# 2-way interaction with only one main effect in the model - is it a "real" interaction?

I'm estimating a GLM with a continuous variable $X_1$, a dummy variable $X_2$ and the interaction term $X_1*X_2$.

After my understanding, when interpreting the coefficient of $X_1$ you should assume the value of zero for $X_2$, i.e. also for the interaction term.
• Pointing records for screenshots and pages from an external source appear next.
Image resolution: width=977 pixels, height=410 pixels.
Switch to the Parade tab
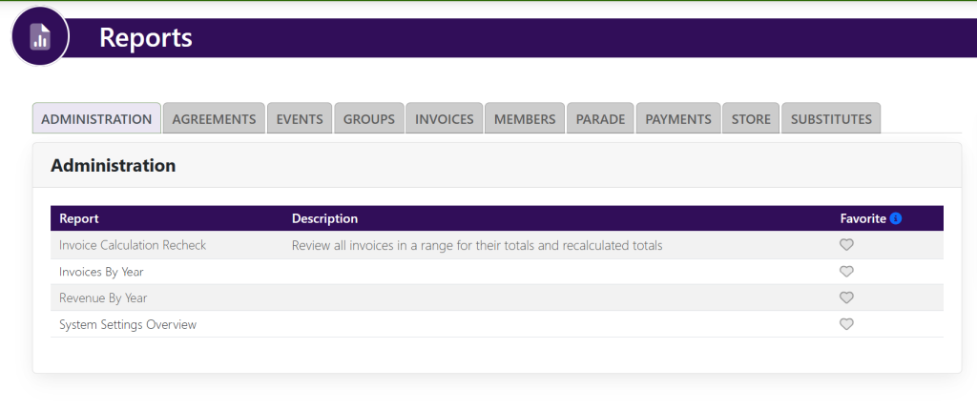pos(601,119)
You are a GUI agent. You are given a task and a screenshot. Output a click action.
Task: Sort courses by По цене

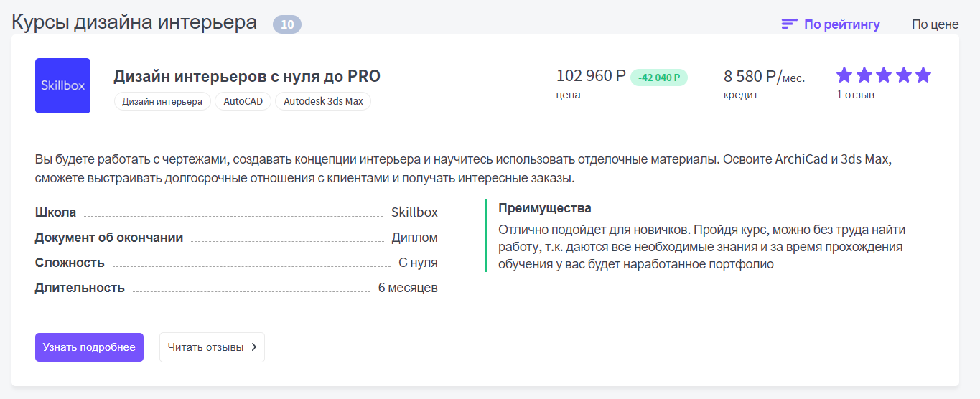coord(935,24)
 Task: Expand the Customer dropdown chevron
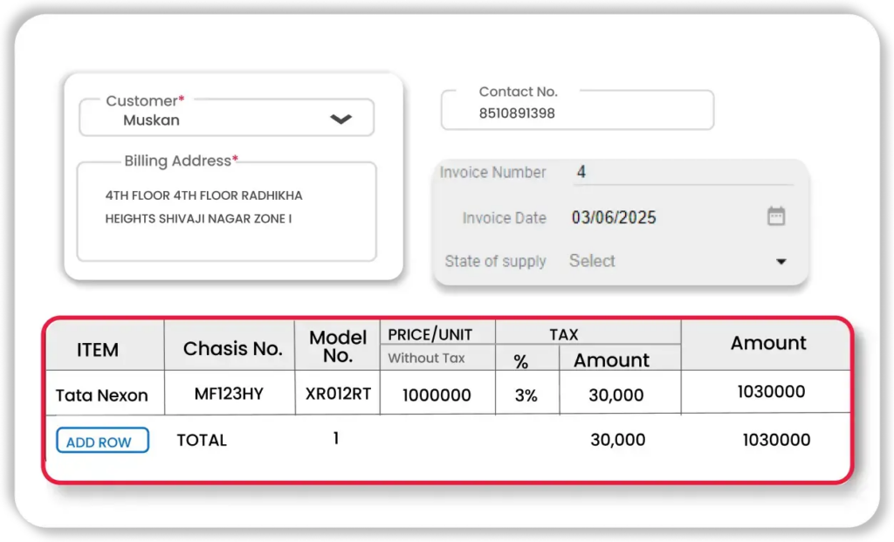(340, 120)
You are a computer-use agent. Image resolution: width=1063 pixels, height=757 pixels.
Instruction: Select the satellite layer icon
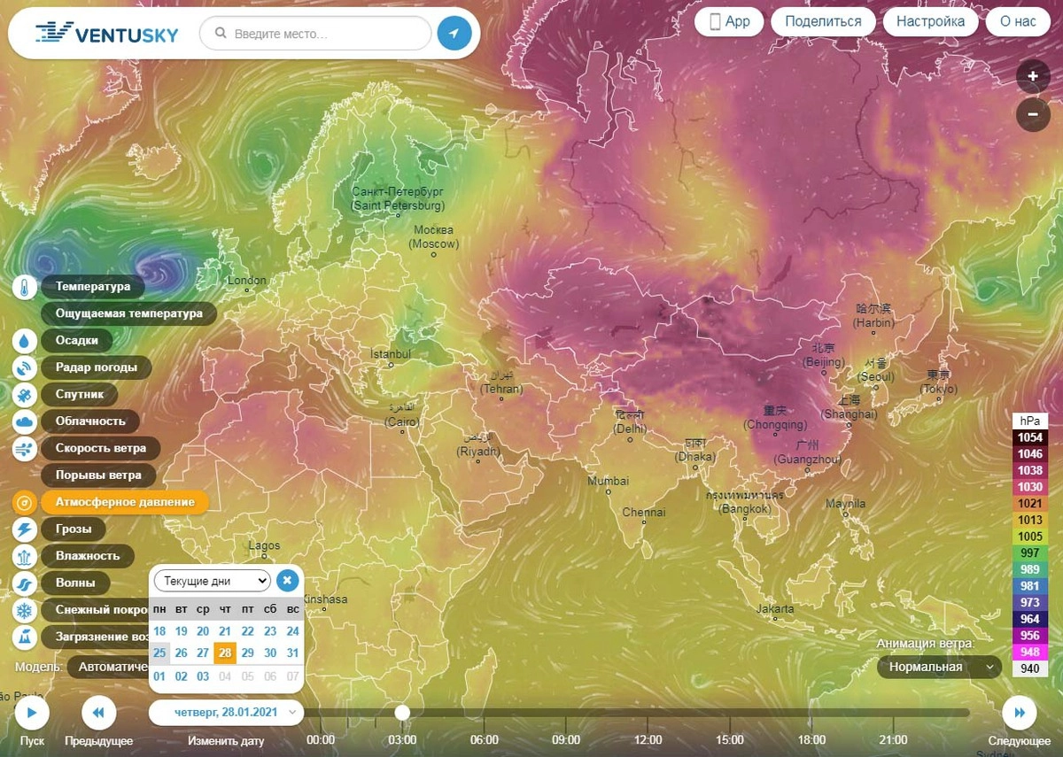click(25, 395)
Now a colleague suggested that if I skipped one of the main effects, then the interaction would not be a real interaction, i.e. I could simply interpret the coefficients of both - the remaining main effect and interaction term as if there was no interaction term in the model. I could not find any literature that supported this view. Is it correct?
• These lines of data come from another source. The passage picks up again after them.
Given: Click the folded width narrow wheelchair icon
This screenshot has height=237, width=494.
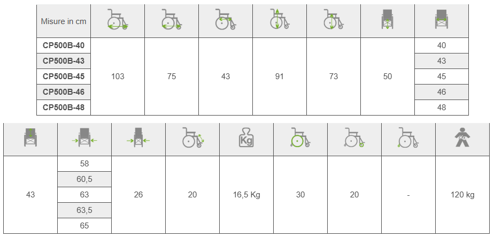Looking at the screenshot, I should pos(138,139).
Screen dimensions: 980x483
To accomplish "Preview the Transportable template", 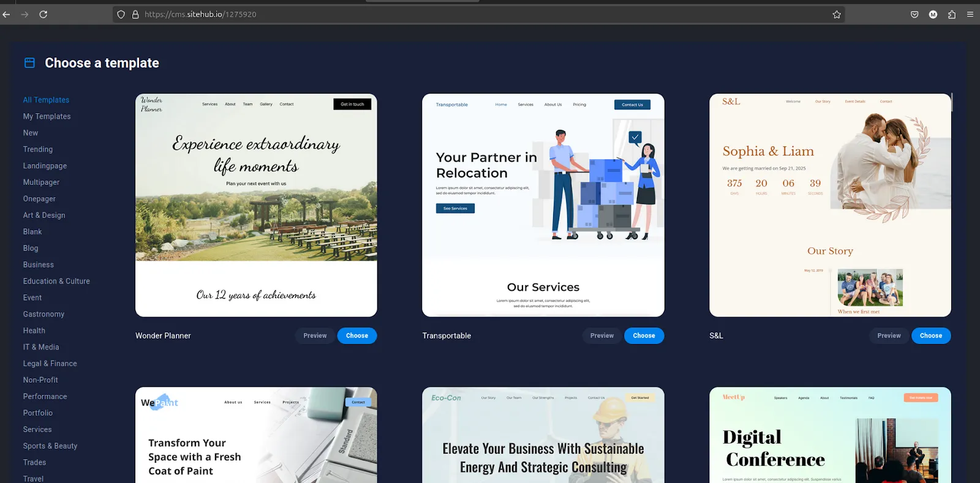I will (601, 335).
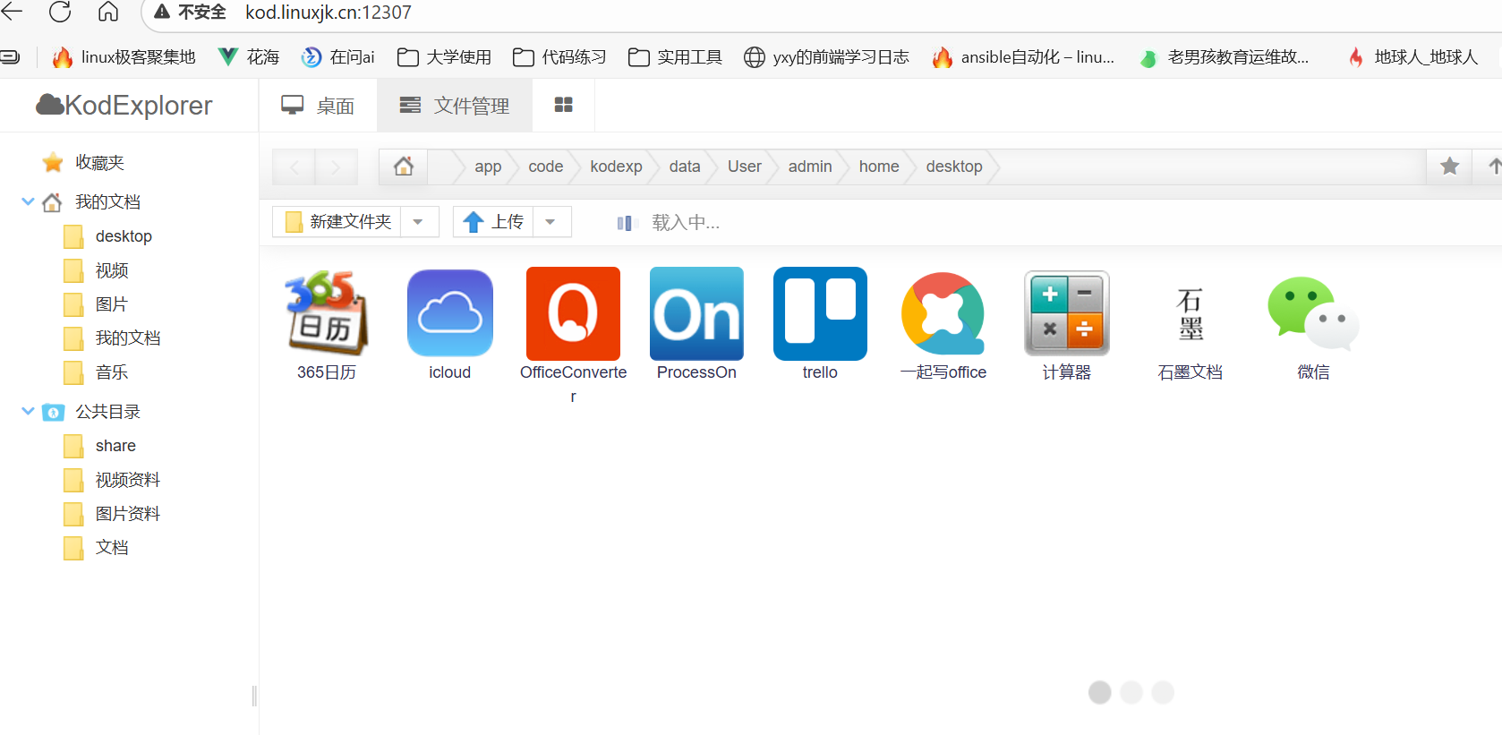Click the home icon in the breadcrumb bar
The image size is (1502, 735).
pos(404,167)
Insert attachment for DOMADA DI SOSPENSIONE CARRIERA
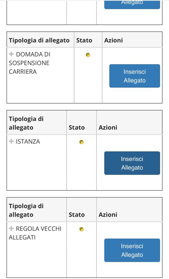The height and width of the screenshot is (279, 169). (x=134, y=76)
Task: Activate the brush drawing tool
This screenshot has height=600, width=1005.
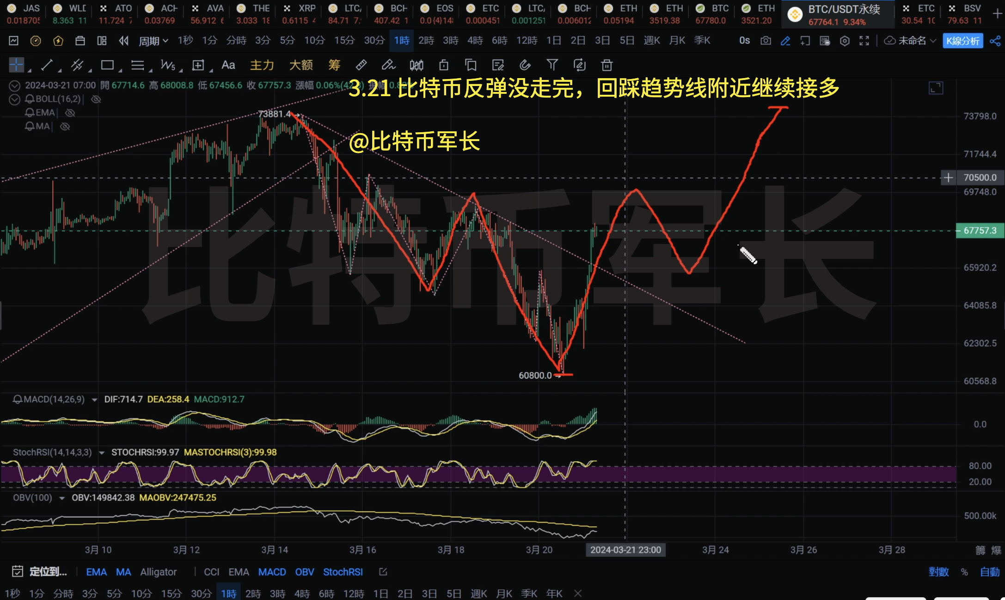Action: coord(388,65)
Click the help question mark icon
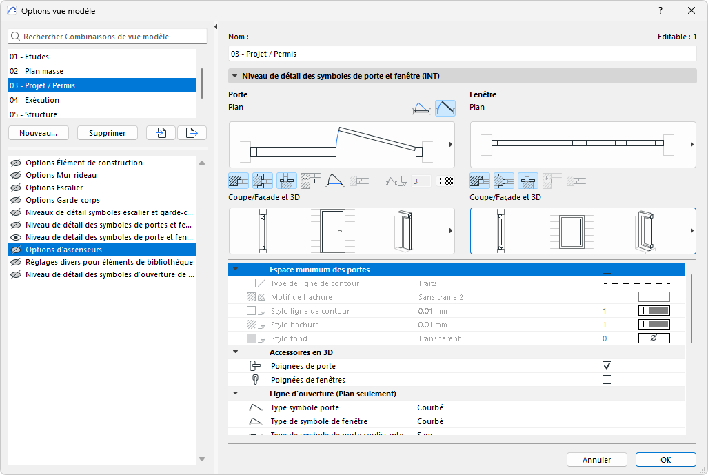This screenshot has height=475, width=708. coord(660,10)
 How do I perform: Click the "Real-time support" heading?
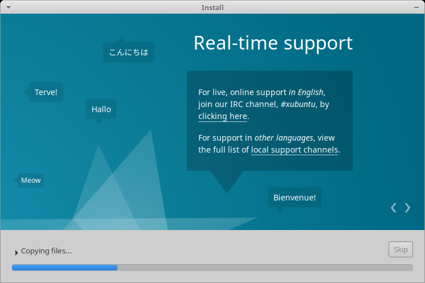[273, 43]
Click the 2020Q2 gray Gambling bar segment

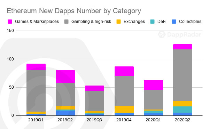[183, 75]
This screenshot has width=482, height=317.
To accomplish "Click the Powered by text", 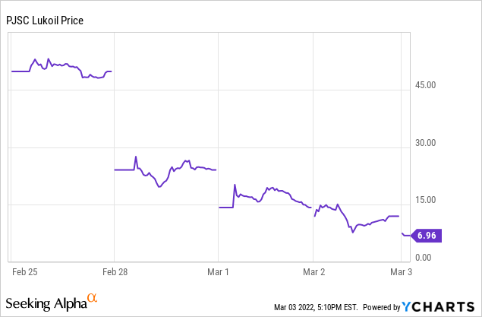I will click(x=381, y=307).
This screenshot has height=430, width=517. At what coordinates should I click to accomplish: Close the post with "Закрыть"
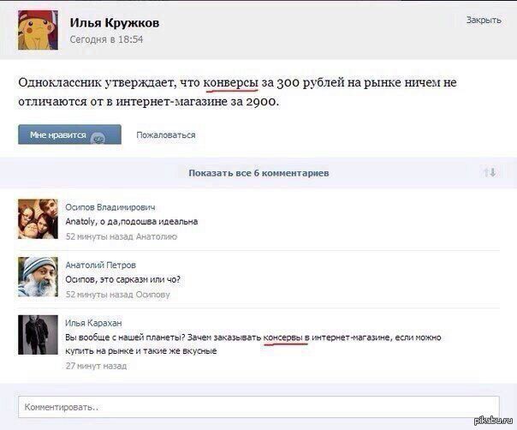coord(484,20)
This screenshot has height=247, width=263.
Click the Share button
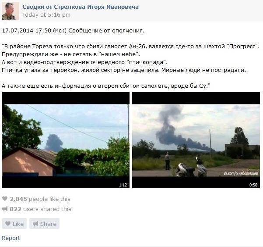[45, 224]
• So, the model is $g(\mu) = \beta_0 + \beta_1 X_1 + \beta_2 X_2 + \beta_3 X_1 X_2$? I think the reasonable thing to do would be to interpret the effect of $X_1$ conditional on $X_2$, i.e. look at $\beta_1$ for $X_2 = 0$ and $\beta_1 + \beta_3$ for $X_2 = 1$. Essentially, interpret the regression separately for $X_2 = 0$ and $1$.
– guy
Aug 13 '12 at 4:59
• @guy, that's basically the answer here. Would you care to re-post you comment as an answer (possibly w/ a little elaboration)? Aug 13 '12 at 16:12

So, the model is $g(\mu) = \beta_0 + \beta_1 X_1 + \beta_2 X_2 + \beta_3 X_1 X_2$. I think the natural thing to do would be to interpret the effect of $X_1$ conditional on $X_2$, i.e. look at $\beta_1$ for $X_2 = 0$ and $\beta_1 + \beta_3$ for $X_2 = 1$. This is tantamount to fitting a separate regression for $X_2 = 0$ and $X_2 = 1$; we have $g(\mu) = \beta_0 + \beta_1 X_1$ and $g(\mu) = (\beta_0 + \beta_2) + (\beta_1 + \beta_3) X_1$ respectively.
I would say $X_1 X_2$ is as pure an interaction term as there is, given that you are using a function linear in $X_1$. If $\beta_3 = 0$, this says that the effect of a unit increase in $X_1$ is the same regardless of whether $X_2 = 1$ or $X_2 = 0$. Things get hairier as you start adding more predictors since the number of potential interaction terms grows exponentially; without some simplifying assumptions (e.g. a limit on the order and nature of the interactions) things can get unmanageable from a meaningful interpretation standpoint pretty fast.
• That would be an odd thing to do I think. Usually one wouldn't remove a main effect while retaining an interaction term without having a good reason. Given that you want to do it that way, though, you can still interpret things by stratifying on $X_2 = 0$ and $X_2 = 1$. The coefficient on $X_1 X_2$ still represents the interaction between $X_1X_2$, but you are imposing the restriction that $g(\mu) = \beta_0$ when $X_1 = 0$, regardless of the value of $X_2$; that is, you are restricting the intercept of the two regressions to be the same. I guess one might call this a "shared intercept" model.
• If $X_2$ "had no relevant effect" then it ought not be in the model at all. $X_2$ does have a relevant effect if it is changing the influence of $X_1$. I'm really not sure why you want to do this. Even if $\beta_2$ is insignificant, if the interaction is significant it is standard practice to leave $\beta_2$ in. It only makes sense to me to drop $\beta_2$ if you have subject-matter knowledge that $X_2$ should not influence $g(\mu)$ at the value $X_1 = 0$, or maybe that $X_2$ only influences the outcome by magnifying/shrinking the effect of $X_1$, but even then I think you only stand to lose.